The financial stakes are substantial. Producer responsibility organization (PRO) fees in North America reached $4.2 billion in 2024, according to the Product Stewardship Institute—a 156% increase from 2021. For a mid-sized consumer goods company, EPR compliance costs now represent 2-4% of packaging spend, with fees structured to penalize hard-to-recycle materials. Companies using non-recyclable flexible films face fee modulations 3-5x higher than those using easily recycled materials like PET or HDPE.
More critically for procurement professionals, EPR compliance has become a buyer requirement that extends beyond legal obligation. Major retailers including Walmart, Target, and Costco now include EPR compliance verification in supplier scorecards. "We're seeing EPR status treated like food safety certification," explains one procurement director at a Fortune 500 retailer. "If you can't demonstrate compliance and provide the data we need for our own reporting, you're not getting on shelf." This shift represents the maturation of EPR from regulatory burden to market access criterion—the defining characteristic of an emerging standard shaping buyer requirements.
The recycling infrastructure challenge adds urgency. The U.S. recycling rate for plastic packaging remains stuck at approximately 6%, while paper and cardboard achieve 68% and aluminum reaches 50%. EPR programs explicitly aim to fund infrastructure improvements that close these gaps, with California's program alone projected to generate $500 million annually for recycling facility upgrades. Buyers increasingly demand suppliers contribute to this infrastructure through compliant EPR participation rather than free-riding on public waste management systems.
Key Concepts
Extended Producer Responsibility (EPR) refers to policy frameworks that shift end-of-life management responsibility and costs from municipalities to the companies that place products and packaging into commerce. Unlike traditional waste management funded through taxes, EPR creates financial incentives for producers to design more recyclable products, reduce material use, and fund collection and processing infrastructure. Modern EPR programs feature eco-modulated fees—charges that vary based on recyclability, recycled content, and environmental impact of materials used.
Digital Product Passport (DPP) describes standardized data sets that travel with products throughout their lifecycle, documenting material composition, recyclability, repair instructions, and end-of-life handling requirements. The European Union's DPP requirements, phasing in from 2027, directly influence North American EPR compliance because companies selling into both markets need unified data systems. Practitioners report that DPP-ready data infrastructure also satisfies most North American EPR reporting requirements, creating implementation synergies.
Recycling Rate and Recyclability represent distinct concepts frequently conflated in EPR discussions. Recyclability indicates whether a material can theoretically be recycled; recycling rate measures what percentage actually gets recycled in practice. EPR programs increasingly focus on "practical recyclability"—whether infrastructure exists to recycle a material at scale within the relevant jurisdiction—rather than theoretical recyclability claims. California's SB 54 requires materials to achieve 30% state-wide recycling rates to qualify as "recyclable," eliminating greenwashing around technically recyclable but practically unrecycled materials.

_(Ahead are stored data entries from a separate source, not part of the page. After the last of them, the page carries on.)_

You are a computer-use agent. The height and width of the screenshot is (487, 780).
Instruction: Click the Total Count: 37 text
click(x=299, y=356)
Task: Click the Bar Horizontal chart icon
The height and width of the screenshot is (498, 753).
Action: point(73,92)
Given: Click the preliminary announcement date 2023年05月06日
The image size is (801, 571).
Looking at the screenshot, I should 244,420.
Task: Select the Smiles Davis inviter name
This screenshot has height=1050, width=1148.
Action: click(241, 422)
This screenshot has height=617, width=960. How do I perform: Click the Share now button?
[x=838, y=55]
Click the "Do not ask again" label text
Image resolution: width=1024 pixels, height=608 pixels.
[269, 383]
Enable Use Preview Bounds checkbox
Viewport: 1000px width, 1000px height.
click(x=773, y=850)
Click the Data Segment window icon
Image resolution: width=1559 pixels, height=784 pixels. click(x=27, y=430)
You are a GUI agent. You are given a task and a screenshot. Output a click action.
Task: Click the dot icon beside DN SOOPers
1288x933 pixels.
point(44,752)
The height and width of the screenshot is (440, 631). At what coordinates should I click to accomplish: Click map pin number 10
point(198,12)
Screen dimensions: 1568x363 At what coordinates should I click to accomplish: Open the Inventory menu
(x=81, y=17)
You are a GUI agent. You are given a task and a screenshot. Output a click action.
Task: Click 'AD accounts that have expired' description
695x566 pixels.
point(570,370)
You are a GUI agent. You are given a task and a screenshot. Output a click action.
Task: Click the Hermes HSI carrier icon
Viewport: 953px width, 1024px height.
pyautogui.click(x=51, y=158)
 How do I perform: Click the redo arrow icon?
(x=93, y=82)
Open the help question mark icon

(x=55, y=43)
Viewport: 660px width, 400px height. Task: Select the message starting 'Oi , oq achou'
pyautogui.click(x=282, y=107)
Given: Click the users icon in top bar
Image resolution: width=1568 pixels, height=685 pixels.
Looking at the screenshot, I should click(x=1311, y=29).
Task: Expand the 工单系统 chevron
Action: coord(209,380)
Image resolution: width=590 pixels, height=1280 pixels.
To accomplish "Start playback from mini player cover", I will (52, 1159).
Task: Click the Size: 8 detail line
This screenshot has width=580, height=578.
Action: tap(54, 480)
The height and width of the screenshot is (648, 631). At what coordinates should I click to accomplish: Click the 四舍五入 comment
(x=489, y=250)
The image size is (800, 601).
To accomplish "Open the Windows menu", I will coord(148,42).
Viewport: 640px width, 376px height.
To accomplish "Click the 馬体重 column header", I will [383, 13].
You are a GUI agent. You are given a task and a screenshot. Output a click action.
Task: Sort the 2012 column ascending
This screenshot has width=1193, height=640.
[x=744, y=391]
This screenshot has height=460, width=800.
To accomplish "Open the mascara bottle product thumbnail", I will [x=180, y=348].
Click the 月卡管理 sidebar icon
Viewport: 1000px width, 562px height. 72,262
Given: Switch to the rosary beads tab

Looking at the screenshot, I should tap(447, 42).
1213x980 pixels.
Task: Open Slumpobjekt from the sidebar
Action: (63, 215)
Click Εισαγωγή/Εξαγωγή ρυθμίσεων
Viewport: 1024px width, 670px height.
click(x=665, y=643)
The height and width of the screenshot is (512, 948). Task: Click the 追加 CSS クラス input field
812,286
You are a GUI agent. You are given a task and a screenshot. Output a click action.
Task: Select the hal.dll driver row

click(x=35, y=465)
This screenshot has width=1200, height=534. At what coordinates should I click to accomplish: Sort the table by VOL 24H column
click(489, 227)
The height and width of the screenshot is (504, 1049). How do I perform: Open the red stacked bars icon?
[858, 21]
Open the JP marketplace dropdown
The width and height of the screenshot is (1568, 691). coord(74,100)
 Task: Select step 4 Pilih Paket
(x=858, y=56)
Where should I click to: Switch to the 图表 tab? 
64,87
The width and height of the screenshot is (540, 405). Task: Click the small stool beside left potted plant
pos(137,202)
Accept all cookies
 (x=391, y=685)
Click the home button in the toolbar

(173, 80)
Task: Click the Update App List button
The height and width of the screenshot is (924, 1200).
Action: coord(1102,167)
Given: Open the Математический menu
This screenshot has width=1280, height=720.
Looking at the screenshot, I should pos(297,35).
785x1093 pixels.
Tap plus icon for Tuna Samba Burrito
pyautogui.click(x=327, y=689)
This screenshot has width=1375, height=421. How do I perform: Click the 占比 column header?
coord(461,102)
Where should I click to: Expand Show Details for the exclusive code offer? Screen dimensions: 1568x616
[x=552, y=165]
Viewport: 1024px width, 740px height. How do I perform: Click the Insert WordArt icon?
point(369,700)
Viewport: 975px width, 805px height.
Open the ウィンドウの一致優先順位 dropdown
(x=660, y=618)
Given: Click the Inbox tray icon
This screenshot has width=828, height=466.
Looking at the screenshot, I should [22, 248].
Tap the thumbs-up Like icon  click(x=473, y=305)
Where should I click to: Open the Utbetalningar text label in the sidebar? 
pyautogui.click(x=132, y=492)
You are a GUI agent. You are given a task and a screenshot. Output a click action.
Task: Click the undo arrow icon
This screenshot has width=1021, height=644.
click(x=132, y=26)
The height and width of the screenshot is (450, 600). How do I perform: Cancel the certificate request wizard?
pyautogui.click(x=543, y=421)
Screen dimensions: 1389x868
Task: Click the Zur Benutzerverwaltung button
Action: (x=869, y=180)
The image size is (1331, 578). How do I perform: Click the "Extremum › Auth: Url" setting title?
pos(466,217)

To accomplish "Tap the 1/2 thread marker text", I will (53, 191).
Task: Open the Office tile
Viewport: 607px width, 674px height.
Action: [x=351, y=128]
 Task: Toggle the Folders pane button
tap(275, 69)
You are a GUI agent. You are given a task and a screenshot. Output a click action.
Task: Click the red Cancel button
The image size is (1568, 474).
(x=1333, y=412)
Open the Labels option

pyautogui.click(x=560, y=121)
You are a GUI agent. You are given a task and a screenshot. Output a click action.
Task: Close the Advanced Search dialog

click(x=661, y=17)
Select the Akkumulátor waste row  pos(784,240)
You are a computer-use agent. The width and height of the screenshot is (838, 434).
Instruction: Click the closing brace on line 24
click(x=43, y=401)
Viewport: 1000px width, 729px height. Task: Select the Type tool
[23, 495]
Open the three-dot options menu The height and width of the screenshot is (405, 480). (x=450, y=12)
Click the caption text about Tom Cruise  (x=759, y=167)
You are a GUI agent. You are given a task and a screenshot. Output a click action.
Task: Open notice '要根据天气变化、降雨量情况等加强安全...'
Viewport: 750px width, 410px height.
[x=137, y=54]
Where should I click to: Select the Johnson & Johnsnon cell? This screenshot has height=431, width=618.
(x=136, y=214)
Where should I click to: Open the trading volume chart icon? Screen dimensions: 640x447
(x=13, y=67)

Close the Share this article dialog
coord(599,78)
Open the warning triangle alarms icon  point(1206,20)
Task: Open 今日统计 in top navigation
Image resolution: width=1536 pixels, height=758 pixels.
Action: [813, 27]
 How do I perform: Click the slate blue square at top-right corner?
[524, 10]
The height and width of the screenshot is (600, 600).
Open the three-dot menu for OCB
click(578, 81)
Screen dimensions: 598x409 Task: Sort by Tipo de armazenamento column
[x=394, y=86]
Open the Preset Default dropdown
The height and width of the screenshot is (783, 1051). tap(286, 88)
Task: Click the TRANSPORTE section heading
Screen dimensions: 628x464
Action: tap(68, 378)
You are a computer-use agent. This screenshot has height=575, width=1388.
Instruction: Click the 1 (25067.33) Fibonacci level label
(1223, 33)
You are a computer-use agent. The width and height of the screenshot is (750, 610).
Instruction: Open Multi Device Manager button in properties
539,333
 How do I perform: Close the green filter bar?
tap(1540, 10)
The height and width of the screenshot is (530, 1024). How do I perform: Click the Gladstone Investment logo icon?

Carbon Intensity in Packaging measures greenhouse gas emissions per unit of packaging material, increasingly incorporated into EPR fee structures. Oregon's 2025 EPR regulations include carbon intensity modifiers that adjust fees based on lifecycle emissions, creating financial incentives beyond recyclability. Practitioners note this represents EPR's evolution from pure end-of-life focus toward comprehensive environmental impact assessment.
Water Intensity and Environmental Footprint expand EPR considerations beyond carbon and waste. California's program includes provisions for evaluating water consumption in packaging production, particularly relevant for paper and pulp-based materials. This holistic approach reflects practitioner insights that siloed environmental metrics—optimizing recycling while ignoring water or carbon—produces suboptimal outcomes.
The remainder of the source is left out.